> _WHAT YOU ARE ASKED TO DO_: Please copy each line of the records below that includes the word "will".

[Stored data]
□ □ □ □ □ □ □
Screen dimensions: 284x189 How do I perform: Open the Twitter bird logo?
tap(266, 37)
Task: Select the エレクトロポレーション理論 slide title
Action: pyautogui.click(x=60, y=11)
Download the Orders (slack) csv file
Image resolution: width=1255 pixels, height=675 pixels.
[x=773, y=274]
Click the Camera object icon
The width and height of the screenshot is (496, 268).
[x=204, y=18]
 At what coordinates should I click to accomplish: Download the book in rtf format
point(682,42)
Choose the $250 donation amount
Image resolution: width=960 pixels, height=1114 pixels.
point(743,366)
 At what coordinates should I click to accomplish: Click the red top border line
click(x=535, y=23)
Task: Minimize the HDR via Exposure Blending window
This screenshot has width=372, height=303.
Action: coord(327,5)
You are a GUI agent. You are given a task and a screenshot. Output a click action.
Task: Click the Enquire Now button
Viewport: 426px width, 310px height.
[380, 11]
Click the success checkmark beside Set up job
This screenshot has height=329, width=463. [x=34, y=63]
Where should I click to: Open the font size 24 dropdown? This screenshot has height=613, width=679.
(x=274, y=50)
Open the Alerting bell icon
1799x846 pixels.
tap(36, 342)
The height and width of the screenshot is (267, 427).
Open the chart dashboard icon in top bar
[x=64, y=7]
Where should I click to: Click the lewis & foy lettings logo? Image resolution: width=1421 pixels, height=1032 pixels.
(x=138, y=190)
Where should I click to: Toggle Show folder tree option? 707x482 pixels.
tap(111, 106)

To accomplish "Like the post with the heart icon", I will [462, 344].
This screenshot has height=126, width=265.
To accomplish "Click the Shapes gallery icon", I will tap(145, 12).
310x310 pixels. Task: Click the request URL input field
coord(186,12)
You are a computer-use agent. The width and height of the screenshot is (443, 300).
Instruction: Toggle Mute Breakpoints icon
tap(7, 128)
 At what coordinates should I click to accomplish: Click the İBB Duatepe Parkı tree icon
□ □ □ □ □ □ □
> _WRITTEN ANSWER_:
To accomplish "Like the post with the heart icon", I will [462, 344].
To accomplish "Click the Shapes gallery icon", I will tap(145, 12).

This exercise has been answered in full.